How do we know that black holes exist?

If you have heard only one thing about the black holes, it is likely that within the horizon of the black hole events, nothing, even the light can not escape. At this point it is natural to ask: if nothing can escape from a black hole, how can we ever notice one? How do we know there is a black hole? (video included)

Well, just things in the horizon of events are blocked. The black holes also attract objects outside the horizons of the events, and looking at those objects we can form a very good idea that there is a black hole nearby.

For example, a lot of stars are orbiting in pairs, but we also see stars that orbit cosmic objects that are not ordinary stars, but which in turn emit huge amounts of X-rays, and X-rays in space often come from cosmic dust and gas they overheat as they head toward a very dense object.

However, by finding out the mass and the orbital features of stars whose partners emit X-rays, we can determine the mass of those partners. Some are light enough to be neutron stars; and only the neutron stars can get so great before they collapse; calculations show that the largest are at most 2-3 times the sun's mass.

Yet there are a lot of stars whose orbits make it clear that their X-ray partners are 5-10 times larger than the sun's mass, and we just do not know what else could be than black holes.

Sometimes, there is no need for a star that orbits; only X rays and radio waves from the hot material that collapses can be used to determine the mass of a solitary object that is not a star.

In some cases, these objects prove to be neutron stars, but in others they prove to be too heavy and can be black holes.

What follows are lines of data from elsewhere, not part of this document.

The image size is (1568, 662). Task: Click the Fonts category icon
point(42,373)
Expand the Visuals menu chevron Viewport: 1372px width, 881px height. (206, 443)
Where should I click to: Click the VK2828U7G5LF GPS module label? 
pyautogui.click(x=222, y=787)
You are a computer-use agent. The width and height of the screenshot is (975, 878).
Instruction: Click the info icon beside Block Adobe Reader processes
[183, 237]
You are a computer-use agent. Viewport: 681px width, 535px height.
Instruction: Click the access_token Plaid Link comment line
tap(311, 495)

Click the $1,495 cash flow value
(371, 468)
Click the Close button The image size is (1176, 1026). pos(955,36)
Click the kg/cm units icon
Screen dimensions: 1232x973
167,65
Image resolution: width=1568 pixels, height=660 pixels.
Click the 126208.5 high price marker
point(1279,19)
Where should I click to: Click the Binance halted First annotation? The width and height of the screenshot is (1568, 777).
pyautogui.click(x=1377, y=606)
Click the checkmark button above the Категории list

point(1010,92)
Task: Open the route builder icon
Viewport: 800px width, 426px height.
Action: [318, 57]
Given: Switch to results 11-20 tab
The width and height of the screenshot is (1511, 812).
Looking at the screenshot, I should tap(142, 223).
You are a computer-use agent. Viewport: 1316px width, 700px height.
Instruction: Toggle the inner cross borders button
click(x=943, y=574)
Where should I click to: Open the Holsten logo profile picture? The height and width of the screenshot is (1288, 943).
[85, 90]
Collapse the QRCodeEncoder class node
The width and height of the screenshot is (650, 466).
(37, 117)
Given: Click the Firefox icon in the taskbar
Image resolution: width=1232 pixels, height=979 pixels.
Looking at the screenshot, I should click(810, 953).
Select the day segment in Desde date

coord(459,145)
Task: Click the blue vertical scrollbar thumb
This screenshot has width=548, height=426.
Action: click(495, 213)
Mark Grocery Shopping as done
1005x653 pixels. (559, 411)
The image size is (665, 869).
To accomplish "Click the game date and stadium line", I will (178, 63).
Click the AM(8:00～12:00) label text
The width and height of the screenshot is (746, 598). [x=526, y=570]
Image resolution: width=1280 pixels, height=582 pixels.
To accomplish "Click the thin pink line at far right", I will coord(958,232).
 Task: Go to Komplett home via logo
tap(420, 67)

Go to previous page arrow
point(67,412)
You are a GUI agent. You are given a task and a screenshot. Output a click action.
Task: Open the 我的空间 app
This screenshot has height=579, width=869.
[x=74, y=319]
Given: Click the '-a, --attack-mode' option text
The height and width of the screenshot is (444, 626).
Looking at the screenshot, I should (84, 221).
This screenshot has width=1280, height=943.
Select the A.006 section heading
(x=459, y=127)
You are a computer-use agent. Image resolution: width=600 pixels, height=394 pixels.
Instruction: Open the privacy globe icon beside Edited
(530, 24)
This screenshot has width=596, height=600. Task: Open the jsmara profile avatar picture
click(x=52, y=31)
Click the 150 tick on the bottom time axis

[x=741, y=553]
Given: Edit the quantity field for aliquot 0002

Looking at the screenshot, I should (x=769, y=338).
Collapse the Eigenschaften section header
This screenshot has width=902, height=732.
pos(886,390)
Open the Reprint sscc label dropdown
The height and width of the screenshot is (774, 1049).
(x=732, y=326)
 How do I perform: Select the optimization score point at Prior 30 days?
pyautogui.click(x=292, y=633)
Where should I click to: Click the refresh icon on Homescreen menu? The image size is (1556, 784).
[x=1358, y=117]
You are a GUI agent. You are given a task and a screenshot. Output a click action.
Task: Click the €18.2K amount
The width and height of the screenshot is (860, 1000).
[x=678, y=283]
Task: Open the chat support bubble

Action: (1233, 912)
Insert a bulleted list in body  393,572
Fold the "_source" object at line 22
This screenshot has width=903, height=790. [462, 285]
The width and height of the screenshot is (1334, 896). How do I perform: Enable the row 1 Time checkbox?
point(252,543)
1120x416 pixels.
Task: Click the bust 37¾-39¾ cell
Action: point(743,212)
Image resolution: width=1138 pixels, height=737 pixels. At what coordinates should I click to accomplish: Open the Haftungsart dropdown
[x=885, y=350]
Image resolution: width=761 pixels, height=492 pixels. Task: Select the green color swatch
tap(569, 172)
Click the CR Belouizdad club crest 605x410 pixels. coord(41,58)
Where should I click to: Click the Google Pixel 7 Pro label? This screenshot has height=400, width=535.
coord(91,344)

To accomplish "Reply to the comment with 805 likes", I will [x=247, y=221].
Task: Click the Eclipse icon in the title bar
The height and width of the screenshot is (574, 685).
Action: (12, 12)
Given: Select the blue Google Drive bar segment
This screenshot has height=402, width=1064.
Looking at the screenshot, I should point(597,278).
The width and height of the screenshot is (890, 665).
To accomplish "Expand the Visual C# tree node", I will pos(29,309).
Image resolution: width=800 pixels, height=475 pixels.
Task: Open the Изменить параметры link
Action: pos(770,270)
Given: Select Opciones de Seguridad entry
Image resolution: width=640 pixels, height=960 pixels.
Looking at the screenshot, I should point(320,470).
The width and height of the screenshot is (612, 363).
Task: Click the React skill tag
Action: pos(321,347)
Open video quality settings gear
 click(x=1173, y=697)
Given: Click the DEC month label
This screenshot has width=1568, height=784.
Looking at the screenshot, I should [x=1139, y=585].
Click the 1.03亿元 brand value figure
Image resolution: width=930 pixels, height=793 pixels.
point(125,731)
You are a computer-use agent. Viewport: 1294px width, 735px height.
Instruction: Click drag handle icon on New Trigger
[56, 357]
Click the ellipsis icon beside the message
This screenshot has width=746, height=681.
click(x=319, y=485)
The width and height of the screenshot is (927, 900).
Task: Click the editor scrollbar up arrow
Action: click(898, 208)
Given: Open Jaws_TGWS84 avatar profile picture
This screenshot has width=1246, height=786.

There are also objects in the centers of some galaxies (including the center of our galaxy) that emit an enormous amount of X-rays, where radio and infrared radiation, but not much visible light, and we know that these objects are very heavy because of the way in which the nearby stars and heated dust are orbiting them.

These orbits tell us that the objects are so heavy and so small that they can not be stars or a group of stars or a cluster of invisible matter; they can be nothing but supermassive black holes.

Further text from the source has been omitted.